La nostalgie a parfois des allures de miracle technique. Imaginez : une puce qui coûte moins cher qu’un café, un peu de code, et voilà que la Nintendo Entertainment System (NES), sortie en 1983, tourne à 60 images par seconde comme si elle sortait d’usine. C’est le pari réussi d’un développeur avec son projet Anemoia-ESP32, comme le raconte Korben. Un exploit qui rappelle que le numérique, à la base, est un terrain de jeu où l’innovation naît souvent de la curiosité et de la débrouille.
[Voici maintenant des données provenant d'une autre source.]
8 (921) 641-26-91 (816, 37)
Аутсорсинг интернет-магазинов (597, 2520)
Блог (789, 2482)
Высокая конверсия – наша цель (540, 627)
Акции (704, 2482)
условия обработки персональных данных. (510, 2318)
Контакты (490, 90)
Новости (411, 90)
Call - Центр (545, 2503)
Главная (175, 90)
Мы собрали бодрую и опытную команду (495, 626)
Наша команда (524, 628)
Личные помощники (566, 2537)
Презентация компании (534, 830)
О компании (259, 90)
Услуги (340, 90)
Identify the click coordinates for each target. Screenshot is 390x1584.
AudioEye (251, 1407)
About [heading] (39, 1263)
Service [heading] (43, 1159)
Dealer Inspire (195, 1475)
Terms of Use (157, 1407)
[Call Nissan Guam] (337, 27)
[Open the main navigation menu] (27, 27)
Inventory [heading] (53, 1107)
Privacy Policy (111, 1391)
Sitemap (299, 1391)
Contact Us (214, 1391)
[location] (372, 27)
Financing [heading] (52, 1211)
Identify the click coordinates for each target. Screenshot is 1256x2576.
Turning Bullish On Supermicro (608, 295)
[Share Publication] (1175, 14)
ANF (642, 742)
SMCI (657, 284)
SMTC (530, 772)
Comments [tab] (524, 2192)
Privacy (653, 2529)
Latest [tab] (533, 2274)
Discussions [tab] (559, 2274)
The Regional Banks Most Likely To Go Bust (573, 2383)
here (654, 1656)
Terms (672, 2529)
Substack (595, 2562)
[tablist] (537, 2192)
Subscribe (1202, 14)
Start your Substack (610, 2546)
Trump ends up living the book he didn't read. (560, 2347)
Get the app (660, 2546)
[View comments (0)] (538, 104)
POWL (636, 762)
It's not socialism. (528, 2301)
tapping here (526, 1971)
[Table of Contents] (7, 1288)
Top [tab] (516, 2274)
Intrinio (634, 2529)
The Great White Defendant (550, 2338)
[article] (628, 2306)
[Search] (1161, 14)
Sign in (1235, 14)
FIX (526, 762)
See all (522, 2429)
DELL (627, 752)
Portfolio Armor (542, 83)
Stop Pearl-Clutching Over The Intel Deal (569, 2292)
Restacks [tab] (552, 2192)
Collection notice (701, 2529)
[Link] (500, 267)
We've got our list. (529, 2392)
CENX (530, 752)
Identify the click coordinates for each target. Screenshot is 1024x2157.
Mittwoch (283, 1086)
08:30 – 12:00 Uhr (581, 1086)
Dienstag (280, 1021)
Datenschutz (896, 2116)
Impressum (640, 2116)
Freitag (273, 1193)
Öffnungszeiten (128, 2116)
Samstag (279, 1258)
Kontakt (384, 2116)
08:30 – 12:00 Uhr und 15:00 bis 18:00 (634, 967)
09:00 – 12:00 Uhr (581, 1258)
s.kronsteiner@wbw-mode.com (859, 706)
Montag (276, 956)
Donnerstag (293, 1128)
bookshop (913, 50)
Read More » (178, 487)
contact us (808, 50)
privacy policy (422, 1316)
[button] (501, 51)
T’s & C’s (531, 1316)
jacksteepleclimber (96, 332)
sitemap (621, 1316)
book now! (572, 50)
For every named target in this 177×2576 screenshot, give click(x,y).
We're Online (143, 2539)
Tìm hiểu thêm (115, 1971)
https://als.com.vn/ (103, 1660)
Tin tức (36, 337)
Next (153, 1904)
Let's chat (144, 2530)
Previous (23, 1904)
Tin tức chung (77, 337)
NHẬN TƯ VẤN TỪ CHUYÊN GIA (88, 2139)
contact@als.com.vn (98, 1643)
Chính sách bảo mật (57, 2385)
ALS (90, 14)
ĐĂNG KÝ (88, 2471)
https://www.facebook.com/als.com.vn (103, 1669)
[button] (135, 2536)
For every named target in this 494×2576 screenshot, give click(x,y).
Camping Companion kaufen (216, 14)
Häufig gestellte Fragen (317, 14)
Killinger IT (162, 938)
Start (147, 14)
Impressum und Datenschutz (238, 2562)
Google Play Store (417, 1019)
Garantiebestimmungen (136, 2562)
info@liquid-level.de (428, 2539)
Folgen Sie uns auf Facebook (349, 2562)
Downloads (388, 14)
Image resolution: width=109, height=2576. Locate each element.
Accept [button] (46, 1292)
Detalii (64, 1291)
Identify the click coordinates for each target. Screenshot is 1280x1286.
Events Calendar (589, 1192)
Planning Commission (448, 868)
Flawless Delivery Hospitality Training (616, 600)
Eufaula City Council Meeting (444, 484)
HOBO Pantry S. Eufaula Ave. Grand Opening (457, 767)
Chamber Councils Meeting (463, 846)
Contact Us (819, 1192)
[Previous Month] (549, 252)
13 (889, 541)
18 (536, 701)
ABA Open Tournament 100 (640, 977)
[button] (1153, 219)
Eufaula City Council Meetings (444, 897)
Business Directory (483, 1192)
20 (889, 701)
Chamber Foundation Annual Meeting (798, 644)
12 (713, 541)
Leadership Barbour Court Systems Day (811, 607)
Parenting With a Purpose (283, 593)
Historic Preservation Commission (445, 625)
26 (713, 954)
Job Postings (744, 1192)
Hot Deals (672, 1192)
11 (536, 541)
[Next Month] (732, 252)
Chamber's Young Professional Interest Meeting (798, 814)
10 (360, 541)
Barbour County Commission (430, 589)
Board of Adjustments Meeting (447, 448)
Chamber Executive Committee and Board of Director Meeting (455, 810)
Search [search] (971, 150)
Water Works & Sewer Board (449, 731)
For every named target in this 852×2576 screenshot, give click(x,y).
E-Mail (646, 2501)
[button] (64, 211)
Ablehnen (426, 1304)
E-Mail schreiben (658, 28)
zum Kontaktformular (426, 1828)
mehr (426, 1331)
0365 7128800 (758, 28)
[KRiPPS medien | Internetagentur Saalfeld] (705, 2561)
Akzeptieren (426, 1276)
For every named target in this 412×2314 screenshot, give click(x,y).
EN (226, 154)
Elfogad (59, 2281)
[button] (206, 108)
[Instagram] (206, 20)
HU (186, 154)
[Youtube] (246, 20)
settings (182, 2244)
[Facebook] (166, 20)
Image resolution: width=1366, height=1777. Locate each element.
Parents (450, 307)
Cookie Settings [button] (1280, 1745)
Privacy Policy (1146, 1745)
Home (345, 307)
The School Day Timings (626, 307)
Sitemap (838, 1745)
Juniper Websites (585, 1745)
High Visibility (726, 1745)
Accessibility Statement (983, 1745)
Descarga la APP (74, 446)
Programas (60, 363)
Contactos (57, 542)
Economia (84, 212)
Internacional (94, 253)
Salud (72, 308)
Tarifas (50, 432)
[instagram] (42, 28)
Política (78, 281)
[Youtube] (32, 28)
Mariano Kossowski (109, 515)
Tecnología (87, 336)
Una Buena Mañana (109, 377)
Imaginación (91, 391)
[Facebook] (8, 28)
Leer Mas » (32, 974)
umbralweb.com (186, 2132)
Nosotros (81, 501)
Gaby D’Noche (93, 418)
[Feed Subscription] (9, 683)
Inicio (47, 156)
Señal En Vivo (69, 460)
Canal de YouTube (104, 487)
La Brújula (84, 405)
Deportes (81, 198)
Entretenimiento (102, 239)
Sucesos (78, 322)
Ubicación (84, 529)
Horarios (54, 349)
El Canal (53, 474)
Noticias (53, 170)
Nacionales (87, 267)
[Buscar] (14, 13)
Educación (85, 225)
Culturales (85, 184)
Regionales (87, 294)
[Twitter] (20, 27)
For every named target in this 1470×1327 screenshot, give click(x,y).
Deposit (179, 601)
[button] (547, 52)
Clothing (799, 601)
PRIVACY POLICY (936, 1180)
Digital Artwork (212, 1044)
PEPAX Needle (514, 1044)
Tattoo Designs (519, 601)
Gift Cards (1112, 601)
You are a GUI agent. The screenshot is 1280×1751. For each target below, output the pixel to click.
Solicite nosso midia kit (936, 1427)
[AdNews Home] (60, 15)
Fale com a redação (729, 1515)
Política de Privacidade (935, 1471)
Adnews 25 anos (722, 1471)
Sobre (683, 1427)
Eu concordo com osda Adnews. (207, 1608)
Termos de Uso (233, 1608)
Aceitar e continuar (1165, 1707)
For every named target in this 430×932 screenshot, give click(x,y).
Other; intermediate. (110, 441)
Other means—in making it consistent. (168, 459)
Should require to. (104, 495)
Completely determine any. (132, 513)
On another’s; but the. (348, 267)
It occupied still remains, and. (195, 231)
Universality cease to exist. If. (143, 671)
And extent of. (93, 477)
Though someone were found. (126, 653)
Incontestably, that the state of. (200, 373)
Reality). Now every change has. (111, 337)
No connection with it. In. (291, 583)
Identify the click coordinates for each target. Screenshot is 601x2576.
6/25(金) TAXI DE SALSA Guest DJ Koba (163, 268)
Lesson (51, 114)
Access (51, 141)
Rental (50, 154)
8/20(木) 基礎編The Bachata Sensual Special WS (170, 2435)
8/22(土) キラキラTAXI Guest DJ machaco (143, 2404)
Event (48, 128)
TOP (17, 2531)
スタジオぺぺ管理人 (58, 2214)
Ce qui rend ce projet si réjouissant, c’est son accessibilité. Pas besoin de budgets pharaoniques ni de data centers pour innover : une puce ESP32, quelques lignes de code, et le tour est joué. Une philosophie qui résonne particulièrement en Europe, où les communautés de makers, les logiciels libres et les fablabs fleurissent depuis des années. Ici, la technologie n’est pas réservée aux géants — elle est un bien commun, à explorer, à détourner, à partager.

Et si cette approche « low-tech » était en réalité une force ? En montrant que des solutions simples, ouvertes et peu coûteuses peuvent rivaliser avec des systèmes bien plus complexes, Anemoia-ESP32 nous invite à repenser notre rapport à la technologie. Moins de dépendance aux infrastructures lourdes, plus d’autonomie, plus de créativité : une équation qui ressemble étrangement aux valeurs portées par l’écosystème numérique européen.

Alors, prêt à sortir votre fer à souder ? Ce projet est une belle occasion de redécouvrir le plaisir de bidouiller — et de se rappeler que le numérique peut rester un espace de liberté, à condition de choisir les bons outils. Et si vous cherchez d’autres exemples d’innovations accessibles, les logiciels libres européens regorgent de pépites qui prouvent que moins peut parfois signifier mieux.